2 pointsby VWWHFSfQ2 hours ago4 comments
  • ahmed-fathi2 hours ago
    The adage holds, you're just measuring at the wrong timescale. Fast and cheap is absolutely happening right now. But "correct" in software was never about whether the code runs today it's about whether the system is still understandable, maintainable, and predictable six months from now when requirements change and the person who wrote it is gone. LLMs are remarkably good at local correctness. A function works. A test passes. But software systems fail at the joints the places where assumptions from different parts of the codebase meet. That's where models break down, and that's precisely where LLMs are weakest, because they have no persistent model of your system's evolution over time. The triangle didn't disappear. It just got a time dimension added to it.

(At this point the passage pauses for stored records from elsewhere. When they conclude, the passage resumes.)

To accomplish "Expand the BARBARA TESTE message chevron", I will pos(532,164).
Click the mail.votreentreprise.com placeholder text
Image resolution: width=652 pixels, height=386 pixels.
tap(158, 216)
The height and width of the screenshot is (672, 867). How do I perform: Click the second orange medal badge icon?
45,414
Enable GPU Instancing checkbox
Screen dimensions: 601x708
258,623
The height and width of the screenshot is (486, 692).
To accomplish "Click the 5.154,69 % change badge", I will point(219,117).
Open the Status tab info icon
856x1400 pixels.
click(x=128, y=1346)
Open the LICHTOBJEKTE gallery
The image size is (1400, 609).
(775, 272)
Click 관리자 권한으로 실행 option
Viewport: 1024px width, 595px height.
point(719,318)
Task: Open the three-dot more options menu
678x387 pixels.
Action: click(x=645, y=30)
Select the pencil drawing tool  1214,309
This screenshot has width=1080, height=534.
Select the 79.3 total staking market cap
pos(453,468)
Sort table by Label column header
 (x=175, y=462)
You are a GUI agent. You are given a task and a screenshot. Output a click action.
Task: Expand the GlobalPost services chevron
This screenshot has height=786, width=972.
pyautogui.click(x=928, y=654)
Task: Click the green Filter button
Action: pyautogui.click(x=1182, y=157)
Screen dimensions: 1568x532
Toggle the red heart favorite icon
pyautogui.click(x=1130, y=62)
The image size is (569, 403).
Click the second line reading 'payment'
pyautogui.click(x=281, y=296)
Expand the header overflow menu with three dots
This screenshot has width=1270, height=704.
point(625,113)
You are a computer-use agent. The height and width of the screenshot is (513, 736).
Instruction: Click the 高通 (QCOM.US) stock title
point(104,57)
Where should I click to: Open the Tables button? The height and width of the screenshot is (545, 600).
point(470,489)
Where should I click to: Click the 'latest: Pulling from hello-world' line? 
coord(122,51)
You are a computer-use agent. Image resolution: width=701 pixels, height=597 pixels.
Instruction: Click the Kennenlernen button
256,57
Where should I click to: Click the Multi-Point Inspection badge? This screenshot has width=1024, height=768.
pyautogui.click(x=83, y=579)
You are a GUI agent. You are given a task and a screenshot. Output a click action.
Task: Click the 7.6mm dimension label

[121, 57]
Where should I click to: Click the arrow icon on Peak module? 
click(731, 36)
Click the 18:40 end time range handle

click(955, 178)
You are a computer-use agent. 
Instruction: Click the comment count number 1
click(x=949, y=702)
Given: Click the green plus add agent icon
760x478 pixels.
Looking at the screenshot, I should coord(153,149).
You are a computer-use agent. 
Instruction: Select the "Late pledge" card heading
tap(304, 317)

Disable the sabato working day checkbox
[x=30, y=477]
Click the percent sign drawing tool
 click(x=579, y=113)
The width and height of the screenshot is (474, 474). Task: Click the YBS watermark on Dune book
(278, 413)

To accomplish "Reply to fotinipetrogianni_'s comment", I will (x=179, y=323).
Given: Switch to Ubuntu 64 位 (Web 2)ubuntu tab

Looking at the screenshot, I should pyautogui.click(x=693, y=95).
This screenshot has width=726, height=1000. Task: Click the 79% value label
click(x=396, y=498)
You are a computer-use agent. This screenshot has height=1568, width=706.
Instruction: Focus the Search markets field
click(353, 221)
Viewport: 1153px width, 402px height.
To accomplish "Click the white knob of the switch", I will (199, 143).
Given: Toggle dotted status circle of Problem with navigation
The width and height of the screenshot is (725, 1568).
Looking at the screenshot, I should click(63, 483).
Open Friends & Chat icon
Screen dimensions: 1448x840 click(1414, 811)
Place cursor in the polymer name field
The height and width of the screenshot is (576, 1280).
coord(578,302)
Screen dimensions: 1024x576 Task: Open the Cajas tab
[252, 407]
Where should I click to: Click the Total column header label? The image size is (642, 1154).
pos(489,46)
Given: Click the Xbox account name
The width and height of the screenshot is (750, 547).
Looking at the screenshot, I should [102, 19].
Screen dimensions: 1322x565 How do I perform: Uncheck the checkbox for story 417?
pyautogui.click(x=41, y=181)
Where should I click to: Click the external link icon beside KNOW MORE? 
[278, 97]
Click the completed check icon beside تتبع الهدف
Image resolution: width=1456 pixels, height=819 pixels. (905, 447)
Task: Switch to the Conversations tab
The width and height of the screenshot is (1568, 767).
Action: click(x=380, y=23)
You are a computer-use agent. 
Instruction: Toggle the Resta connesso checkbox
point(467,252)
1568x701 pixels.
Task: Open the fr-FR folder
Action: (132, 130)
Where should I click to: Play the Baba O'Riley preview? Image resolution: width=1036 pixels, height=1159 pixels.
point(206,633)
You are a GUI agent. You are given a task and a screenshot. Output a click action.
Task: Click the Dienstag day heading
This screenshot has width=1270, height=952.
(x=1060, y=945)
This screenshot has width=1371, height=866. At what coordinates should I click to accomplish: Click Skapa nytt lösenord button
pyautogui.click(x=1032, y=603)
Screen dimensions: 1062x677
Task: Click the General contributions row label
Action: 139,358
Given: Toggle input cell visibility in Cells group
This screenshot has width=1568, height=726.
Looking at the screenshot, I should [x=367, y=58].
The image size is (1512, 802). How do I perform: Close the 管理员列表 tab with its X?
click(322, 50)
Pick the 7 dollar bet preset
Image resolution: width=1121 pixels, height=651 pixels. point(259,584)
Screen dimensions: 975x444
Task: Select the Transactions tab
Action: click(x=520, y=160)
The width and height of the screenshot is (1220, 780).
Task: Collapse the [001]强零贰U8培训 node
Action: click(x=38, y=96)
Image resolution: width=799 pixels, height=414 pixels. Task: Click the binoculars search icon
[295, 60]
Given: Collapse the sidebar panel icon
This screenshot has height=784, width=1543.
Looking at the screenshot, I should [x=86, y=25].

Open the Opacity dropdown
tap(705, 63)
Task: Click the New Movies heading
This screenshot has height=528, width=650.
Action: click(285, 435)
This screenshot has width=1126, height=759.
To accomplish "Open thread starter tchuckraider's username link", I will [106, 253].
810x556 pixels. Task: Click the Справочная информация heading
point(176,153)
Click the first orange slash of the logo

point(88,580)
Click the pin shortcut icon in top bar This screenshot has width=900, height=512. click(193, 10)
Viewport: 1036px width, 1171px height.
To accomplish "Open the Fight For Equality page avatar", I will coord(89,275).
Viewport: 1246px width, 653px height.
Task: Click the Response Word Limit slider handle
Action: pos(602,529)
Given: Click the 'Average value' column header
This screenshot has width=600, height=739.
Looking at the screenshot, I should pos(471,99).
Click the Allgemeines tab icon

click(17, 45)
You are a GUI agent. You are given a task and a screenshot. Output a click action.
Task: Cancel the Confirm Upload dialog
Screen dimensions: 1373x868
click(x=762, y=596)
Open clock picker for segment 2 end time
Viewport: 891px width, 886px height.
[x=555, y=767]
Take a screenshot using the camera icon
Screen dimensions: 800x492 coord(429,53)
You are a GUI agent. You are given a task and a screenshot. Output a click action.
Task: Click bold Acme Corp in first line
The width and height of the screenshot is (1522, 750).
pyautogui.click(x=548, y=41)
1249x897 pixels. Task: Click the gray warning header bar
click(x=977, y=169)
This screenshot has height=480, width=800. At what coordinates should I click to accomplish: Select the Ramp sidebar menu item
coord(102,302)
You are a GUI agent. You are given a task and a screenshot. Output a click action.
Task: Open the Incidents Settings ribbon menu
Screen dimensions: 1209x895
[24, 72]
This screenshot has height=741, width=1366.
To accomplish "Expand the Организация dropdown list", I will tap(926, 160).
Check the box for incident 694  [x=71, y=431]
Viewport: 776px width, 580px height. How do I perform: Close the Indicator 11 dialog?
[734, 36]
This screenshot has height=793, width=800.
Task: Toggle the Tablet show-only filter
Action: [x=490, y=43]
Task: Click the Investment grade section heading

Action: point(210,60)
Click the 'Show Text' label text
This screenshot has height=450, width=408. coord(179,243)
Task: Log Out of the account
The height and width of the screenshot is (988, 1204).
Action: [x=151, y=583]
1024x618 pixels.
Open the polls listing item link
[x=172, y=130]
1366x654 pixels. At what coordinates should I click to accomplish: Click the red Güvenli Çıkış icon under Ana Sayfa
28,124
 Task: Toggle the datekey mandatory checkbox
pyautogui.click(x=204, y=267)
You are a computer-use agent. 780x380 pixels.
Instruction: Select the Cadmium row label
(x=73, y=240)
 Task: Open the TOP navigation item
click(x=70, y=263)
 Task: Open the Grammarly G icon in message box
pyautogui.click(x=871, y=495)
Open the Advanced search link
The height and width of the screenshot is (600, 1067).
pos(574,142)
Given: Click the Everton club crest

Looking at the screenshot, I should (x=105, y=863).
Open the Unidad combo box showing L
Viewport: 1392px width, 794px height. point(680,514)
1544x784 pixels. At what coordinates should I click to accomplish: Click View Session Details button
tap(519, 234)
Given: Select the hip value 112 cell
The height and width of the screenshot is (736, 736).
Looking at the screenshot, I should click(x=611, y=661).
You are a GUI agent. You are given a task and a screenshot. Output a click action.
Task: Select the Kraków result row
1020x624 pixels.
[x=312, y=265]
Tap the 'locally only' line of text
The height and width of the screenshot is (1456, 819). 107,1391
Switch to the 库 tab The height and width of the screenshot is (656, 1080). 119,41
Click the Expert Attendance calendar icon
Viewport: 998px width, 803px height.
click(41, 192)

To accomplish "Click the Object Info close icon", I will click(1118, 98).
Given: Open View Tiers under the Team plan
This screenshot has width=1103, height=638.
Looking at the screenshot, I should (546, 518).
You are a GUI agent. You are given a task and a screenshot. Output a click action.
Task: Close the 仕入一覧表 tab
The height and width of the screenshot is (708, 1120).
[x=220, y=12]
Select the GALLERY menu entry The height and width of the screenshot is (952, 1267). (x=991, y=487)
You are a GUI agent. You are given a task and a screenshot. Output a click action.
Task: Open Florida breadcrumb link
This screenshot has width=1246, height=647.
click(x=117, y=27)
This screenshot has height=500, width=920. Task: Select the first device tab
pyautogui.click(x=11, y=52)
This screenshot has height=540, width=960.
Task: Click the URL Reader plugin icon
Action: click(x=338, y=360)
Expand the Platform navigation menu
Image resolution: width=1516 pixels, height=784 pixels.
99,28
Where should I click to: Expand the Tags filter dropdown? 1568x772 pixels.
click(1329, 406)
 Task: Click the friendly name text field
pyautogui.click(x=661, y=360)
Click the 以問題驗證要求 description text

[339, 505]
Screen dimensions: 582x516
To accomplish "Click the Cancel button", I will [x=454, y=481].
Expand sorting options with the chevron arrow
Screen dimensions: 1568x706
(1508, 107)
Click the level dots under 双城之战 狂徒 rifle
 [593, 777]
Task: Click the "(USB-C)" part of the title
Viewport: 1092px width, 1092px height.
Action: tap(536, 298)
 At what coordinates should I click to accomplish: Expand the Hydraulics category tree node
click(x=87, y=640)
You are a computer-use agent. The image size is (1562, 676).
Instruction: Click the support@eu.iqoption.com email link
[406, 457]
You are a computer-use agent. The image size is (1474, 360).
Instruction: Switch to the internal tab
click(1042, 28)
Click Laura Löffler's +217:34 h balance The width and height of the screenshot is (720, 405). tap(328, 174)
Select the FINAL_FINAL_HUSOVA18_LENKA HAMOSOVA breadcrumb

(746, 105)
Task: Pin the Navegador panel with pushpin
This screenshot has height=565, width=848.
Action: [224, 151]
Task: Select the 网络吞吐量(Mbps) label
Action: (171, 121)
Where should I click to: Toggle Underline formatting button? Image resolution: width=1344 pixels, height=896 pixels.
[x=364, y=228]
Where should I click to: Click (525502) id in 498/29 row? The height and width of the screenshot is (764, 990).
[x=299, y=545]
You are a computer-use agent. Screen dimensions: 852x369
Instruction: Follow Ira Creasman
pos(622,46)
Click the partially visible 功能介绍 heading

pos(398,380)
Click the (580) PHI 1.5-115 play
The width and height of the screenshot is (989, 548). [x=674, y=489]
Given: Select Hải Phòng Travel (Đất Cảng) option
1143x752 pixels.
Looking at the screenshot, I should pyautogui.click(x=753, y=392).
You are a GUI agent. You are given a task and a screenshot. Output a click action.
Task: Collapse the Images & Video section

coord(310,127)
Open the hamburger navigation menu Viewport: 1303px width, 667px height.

Fast, cheap, correct right now maybe. Fast, cheap, correct over time still pick two.
  • PaulHoule2 hours ago
    It's one of those glib statements that I never really believed.

    If you got at something with the wrong mental model you are always going to be pushing a bubble around under the rug and you're going to feel tied up by constraints, find "correct" always elusive not matter how much time you take.

    If you go at something with the right mental modal it often falls into place.

    The "fast vs cheap" dilemma in a well-run operation is that once you have got efficient development under control (cheap for real) you can spend money to accelerate the schedule. "Efficient" and "under control" pretty much require correct. On the other hand I'd expect the average person using this slogan glibly is working on a project that will be late, expensive, and terribly incorrect.

  • 9wzYQbTYsAIc2 hours ago
    it still takes the agents time to build correct software, in my experience
  • akagusuan hour ago
    Still true in the age of LLMs. They are fast and relatively cheap, but correct is another story.